Wednesday, January 2, 2008

Ops Manager 2007 Agent not connecting

I was in a Ops Manager Deployment last week and when we pushed the Agent to the Exchange Server, it got stuck in the Pending view and refused to move. The Operating System was Windows Server 2003 SP1 and had Windows Installer 3.1

Checking the logs at the Agent, we noticed the following error messages:

Event ID: 21016
OpsMgr was unable to set up a communications channel to server.domain.com and there are no failover hosts. Communication will resume when server.domain.com is both available and allows communication from this computer

Event ID: 21001
The OpsMgr Connector could not connect to MSOMHSvc/server.domain.com because mutual authentication failed. Verify the SPN is properly registered in the server and that is properly registered in the server and that, if the server is in a seperate domain, there is a full trust relationship between two domains

Event ID: 20057
Failed to initialize security context for target MSOMSvc/server.domain.com. The error returned is 0x80090303 (The specified target is unknown or unreachable). This error can apply to either the Kerberos or the SChannel package.

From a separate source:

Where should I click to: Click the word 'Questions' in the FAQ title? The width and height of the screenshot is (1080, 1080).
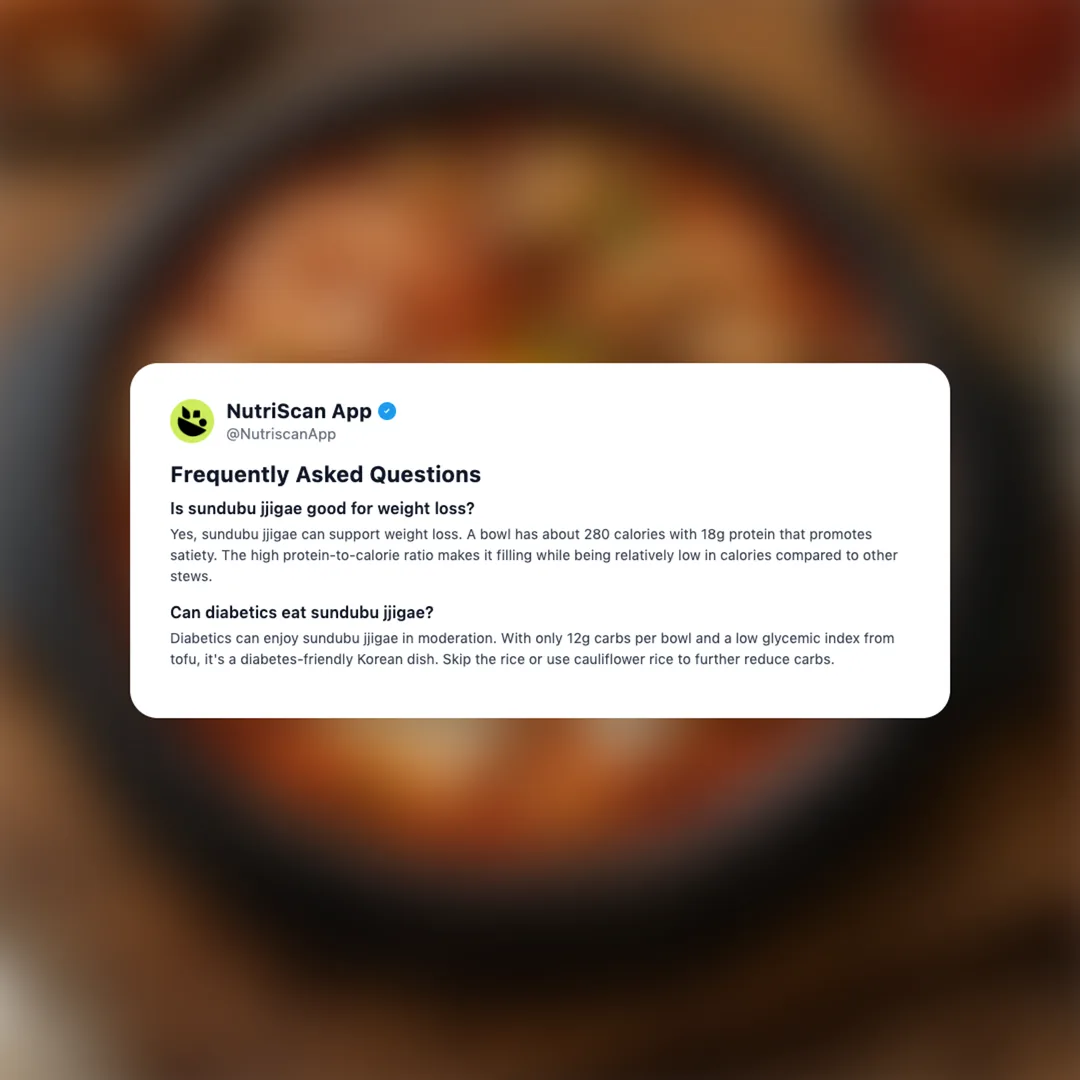point(425,474)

We verified that both servers are part of the same domain and DNS lookups were fine.

We then proceeded to check the SPN IDs and found out conflicting records.

To support mutual authentication, the server registers Service Principal Names that are tied to either the computer account or the user account. In this instance somehow, SPNs got registered with the OpsMgr server account as well as the OpsAdmin user account.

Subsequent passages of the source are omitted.